Discussion in 'Ideas to Promote or Improve Tournaments' started by TXtourplayer, Mar 16, 2009.

  1. TXtourplayer

    TXtourplayer Executive Member

    WSOB style

    RKuczek so you like the WSOB pay schedule like I posted about 6 posts back.

    Seems like most players prefer paying down 7th - 19th instead of paying all non-advancing players the same amount.

    The reason I like different payouts is because it gives the players something to play for even if they are to far back to advance, a least they can play for final position and a little more money.

    I noticed in your example you had $12,000 for 1st place. I believe the key amount for 1st place prize money should be $20,000 to get players to travel for (that is fly or drive over a few hours). So anything less then that I can't see being worth wild for traveling too. Unless multi-events were offered.
  2. LeftNut

    LeftNut Top Member

    IMHO, RKuczek and Rick have the right idea. Things have to change if we want a different result, I.E. seeing increased popularity of BJT's. Paying deeper will encourage newbies and rookies, they're more likely to give it another shot if they manage to win something. The current norm of significantly top-heavy prize payouts may be good for those who make it to the top, but it's a short-sighted view since that causes more players to go home empty handed - and discouraged. Rick's trying to figure out something that might appeal to more folks than just us hardcore BJT aficionados and that's what we've got to have.

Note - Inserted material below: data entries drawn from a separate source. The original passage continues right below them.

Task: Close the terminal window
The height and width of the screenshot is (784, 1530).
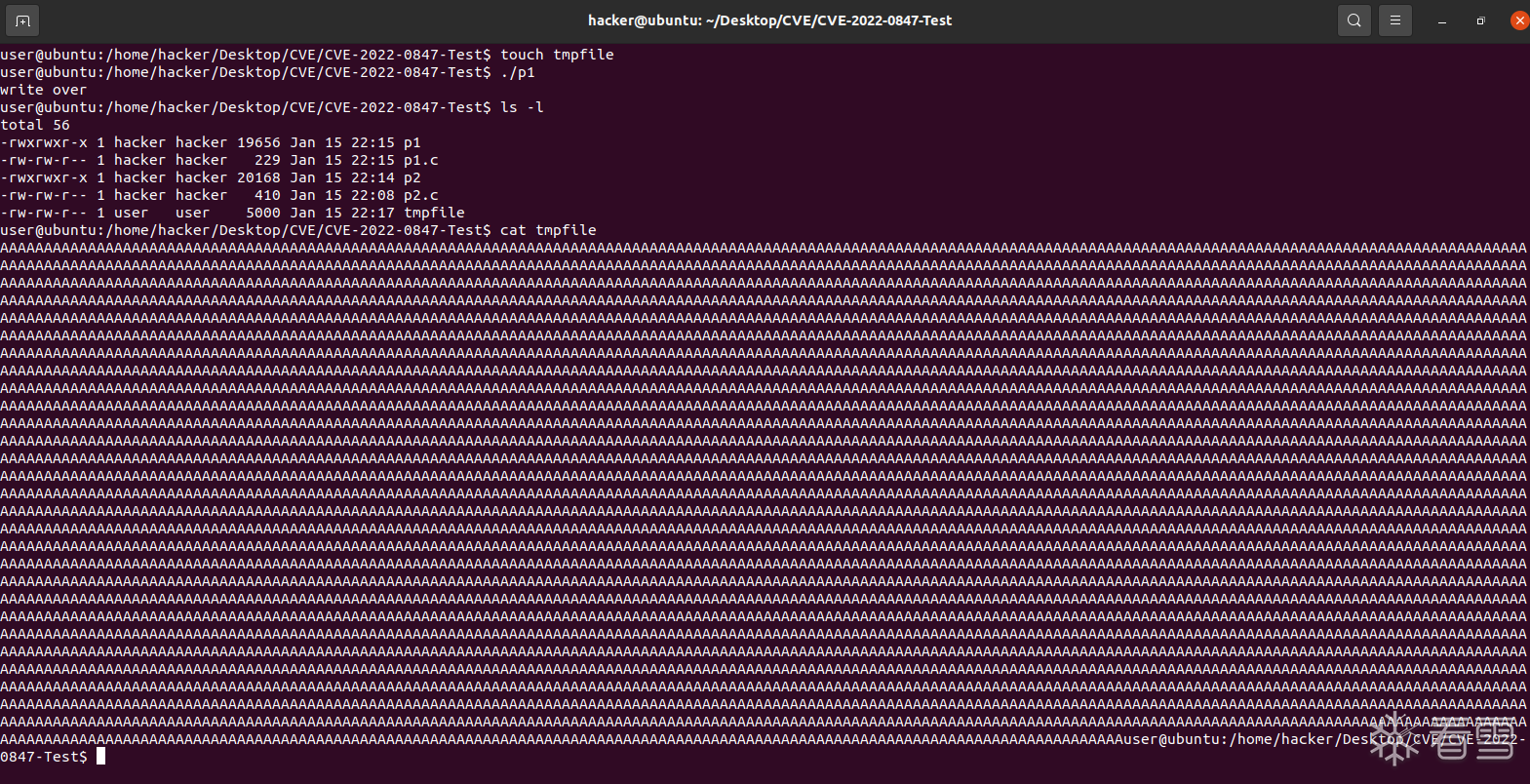Action: point(1519,20)
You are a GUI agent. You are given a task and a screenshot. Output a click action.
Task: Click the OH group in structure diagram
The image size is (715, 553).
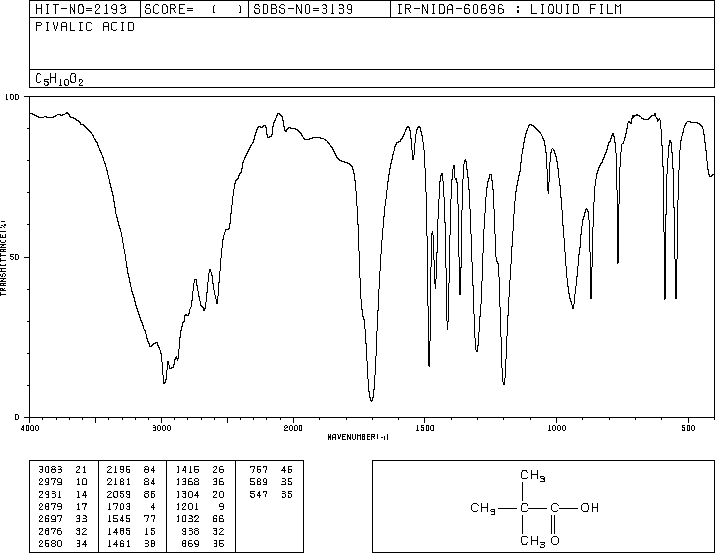tap(589, 507)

    The idea of paying different amounts to non-advancing semifinalists (IMHO only) is quite excellent. But, as RK mentioned, it's got to be equal from table to table. Paying the third-place finisher at Table A more than the third-place finisher at Table B is totally unfair. Yes, I know some BJT's engage in a form of this but it still isn't fair, and that's exactly how newbies will perceive the situation. Turn each table into an independent little Sit-N-Go with an independent prize fund, as Rick outlined above.

    As for TheLegend's excellent post - bravo! Indeed, the High Roller has had a long and enviable run. Part of the cachet of that event was the existence of over a week's worth of smaller tournaments, much like we see in the WSOP. In either case, even if you bomb out in the Main Event, you can still pick off one of the smaller ones and cash a nice check. Something for Rick to consider - later!!!! Getting his Airline events going will put quite enough responsibility on him at first. Maybe he can add a couple of smaller events in the beginning to increase the appeal for out-of-state players, but he's got to keep his eye trained mostly on getting the Main going. If he can get that accomplished, I can visualize an entire week's worth of BJT's leading up to The Big One.
  3. TXtourplayer

    TXtourplayer Executive Member

    Just common sense to make and keep players

    Paying deeper into the tournaments field and getting away from top heavy tournaments isn't just a good idea for getting new players involved, but smarter for the casinos as well.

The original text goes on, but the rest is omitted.